Dania Bozzato¹, Stefania Moz¹, Andrea Padoan¹, Michele Scorzeto², Paola Fogar¹, Cosimo Sperti³, Eliana Greco¹, Carlo Federico Zambon¹, Filippo Navaglia¹, Michele Pelloso¹, Elisa Rossi¹, Claudio Pasquali³, Sergio Pedrazzoli³, Carlo Reggiani², Mario Plebani¹, Daniela Basso¹

 

Departments of ¹Medicine, ²Biomedical Sciences and ³Surgical, Oncological and Gastroenterological Sciences, University of Padua. Padua, Italy

 

Context S100A8 is highly expressed by stromal cells in pancreatic cancer when SMAD4 is not mutated or by cancer cells when SMAD4 is mutated, suggesting a link between TGF-β1 and S100A8 pathways. The proteolytic fragment of S100A8, NT-S100A8, highly abundant in pancreatic cancer, is involved in altering insulin secretion and action.
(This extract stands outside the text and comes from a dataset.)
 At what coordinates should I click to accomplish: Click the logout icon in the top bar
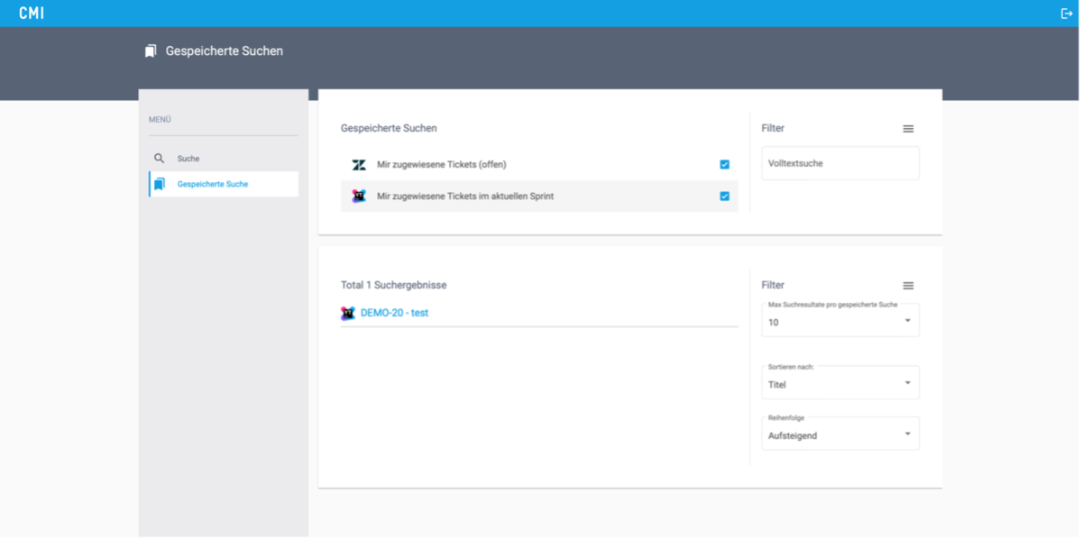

Objective To ascertain whether S100A8 and NT-S100A8 interacts with TGF-β1 in altering intracellular calcium, NF-kappa B, Akt and mTOR signalling. Methods BxPC3 cells were stimulated with S100A8 (10 nM), NT-S100A8 (50 nM) alone or combined with TGF-β1 (0.02 ng/mL). Intracellular calcium was monitored by Fluo4 (epifluroescence). Akt (Ser473,Thr308), mTOR (Ser2448), NF-kappa B (p-IkB-a) were WB analyzed. Results NT-S100A8 evoked a train of intracellular calcium fluxes after 150-second lag time, which was reduced to few seconds in the presence of TGF-β1. S100A8 or TGF-β1 alone did not alter intracellular calcium. NF-kappa B signalling was activated in a calcium-dependent manner by S100A8 and by NT-S100A8 in the presence of TGF-β1. Akt Ser473 phosphorylation was reduced by NT-S100A8, TGF-β1 but mainly by their combination. AktThr308 was not affected by the studied molecules. mTOR phosphorylation (Ser2448) was induced by S100A8 and, at a lesser degree, by TGF-β1 and NT-S100A8. The phosphorylation (Ser235/236) of the downstream effector of mTORC1, S6RB, was reduced by TGF-β1 and NT-S100A8 independently, not by S100A8. Conclusion NT-S100A8 mimics TGF-β1 inhibitory effects on Akt and mTOR signalling. These two molecules co-operate in inhibiting Akt probably by altering intracellular calcium, while they co-operate in activating NF-kappa B in a calcium-independent manner mimicking the entire S100A8 molecule effect.